I have blogged about this before under many guises. I keep banging on about it and it's useful to give some observations again.
Recently I was lucky to have an amazing couple of weeks with a lovely clinical week at the practice followed by the ITI UK & Ireland Congress. I travelled down on the Thursday for a very good ITI Congress and some great social stuff with old friends too (we even saw a gig in London) A few days back at work was followed by a three-day trip to Liverpool, London and Bath which involved lecturing to an ITI Study Club in Liverpool, then 600 dental students at Barts in London for their National Congress and then a Mentor Development Day for The Campbell Academy Mentoring Scheme in Bath on the Friday. It all sounds very glamorous but it means a lot of time on the train. I left Liverpool on Thursday morning at 7.45am to get to London to lecture to the students and then got on a train to get to Bath and finish the day somewhere completely different.
It is the train journeys where you see the 'rat racing' at its worst. Don't get me wrong, I am very spoiled and I get to travel First Class a lot of the time when I go with work but it is just a bigger, fatter rat. I missed my train at Paddington by 20 seconds and went to the First Class Lounge which is full of middle aged, overweight chaps eating crisps, nuts and watching the news. Nobody speaks to anybody else and appeared to me to be people that do this all the time. The train left at 6.30pm which meant people got into Bath at 8pm, is this really what people do everyday? Is it really worth it?

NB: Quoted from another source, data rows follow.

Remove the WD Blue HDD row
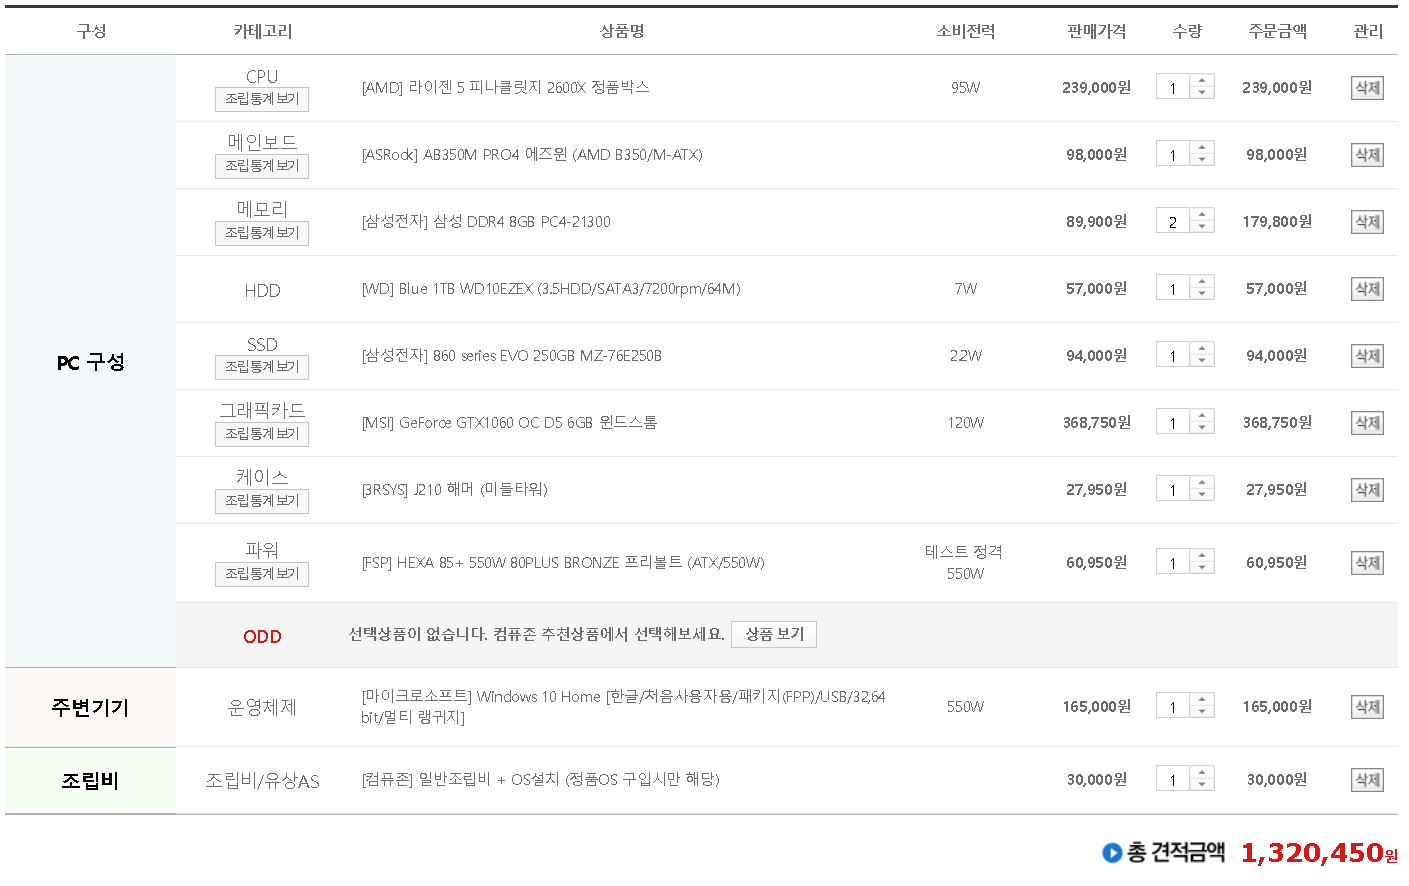The height and width of the screenshot is (886, 1409). [1367, 289]
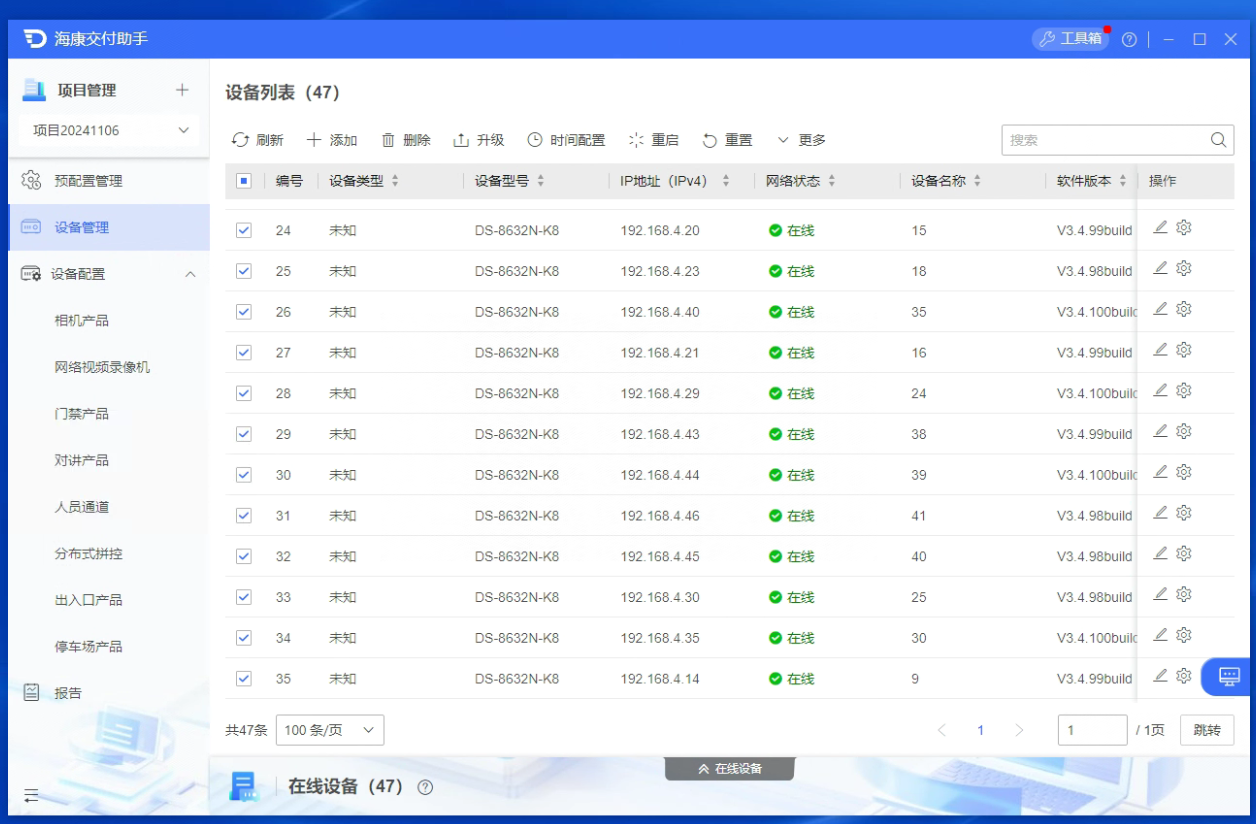1256x824 pixels.
Task: Toggle the select-all checkbox in table header
Action: click(244, 181)
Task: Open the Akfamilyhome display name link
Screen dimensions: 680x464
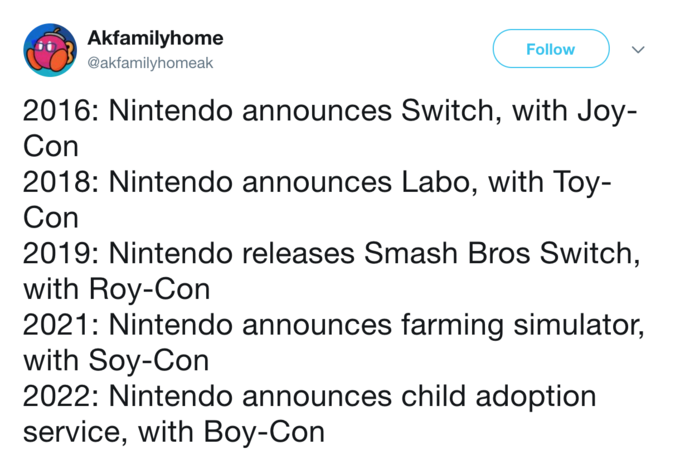Action: (x=155, y=38)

It's at points like this that I realise just how spoiled my life is - my practice is a four minute bike ride from my house and about a nine minute walk, even then when the pressure gets on I have been known to take the car but that is frankly ridiculous. If I needed to nip out from the practice to my kids Primary School it is about four minutes away.
Also while I was in Bath I ran down the River Avon and I can assure you that it is not quite like running by the side of the Trent.
It's good to go away once in a while, it gets you out of your comfort zone and makes you do something different, particularly the speaking side of things. It makes you focus on something and learn about it but I wouldn't want to do this every week or every day of the week, there's no question it would shorten my life.